Zwycięzca w klasie LM GTE Pro
Najszybszym zespołem w tej klasie okazał się Aston Martin Racing. Trzej kierowcy wyczynowego Astona Martina Vantage AMR pokonali w ciągu doby 346 okrążeń toru Circuit de la Sarthe. Uzyskali oni także najlepszy czas okrążenia w tej klasie: 3:50,321. Najwyższa była również średnia prędkość: 213 km/h. Zespół w klasyfikacji generalnej uplasował się na 20 pozycji.
Klasa LM GTE Am – znowu Aston Martin
W ostatniej klasie pojazdów startujących w 24-godzinnym wyścigu 24h Le Mans najlepszy znowu okazał się samochód marki Aston Martin należący tym razem do brytyjskiego zespołu TF Sport. Dopasowany do regulaminowych wymogów klasy LM GTE Am Aston Martin Vantage AMR pokonał 339 okrążeń toru. Najlepszy czas okrążenia to 3:53,055, a średnia prędkość – 210,5 km/h. W klasyfikacji generalnej zespół uzyskał 24 lokatę.
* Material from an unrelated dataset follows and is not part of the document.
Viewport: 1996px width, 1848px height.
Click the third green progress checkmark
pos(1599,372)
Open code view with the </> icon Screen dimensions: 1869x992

“Dziadek” Bastien – dał radę!
A jaki rezultat osiągnął zespół, w którego szeregach znalazł się 74-letni Dominique Bastien – najstarszy kierowca, który kiedykolwiek wystartował w wyścigu 24h Le Mans? Wspominaliśmy o nim w naszym materiale ciekawostkowym opublikowanym przed wyścigiem.
Oznaczony numerem 88 Porsche 911 RSR zespołu Dempsey – Proton Racing wytrzymał trudy wyścigu, dojechał do mety po 24 godzinach i ukończył go na 47 miejscu w klasyfikacji generalnej. Kierowcom udało się pokonać 238 okrążeń toru ze średnią prędkością 208,4 km/h. Najlepszy czas okrążenia jaki uzyskał ten zespół to 3:55,339. Tym samym Bastien został najstarszym kierowcą w historii, który ukończył morderczy dla ludzi i maszyn wyścig 24h Le Mans.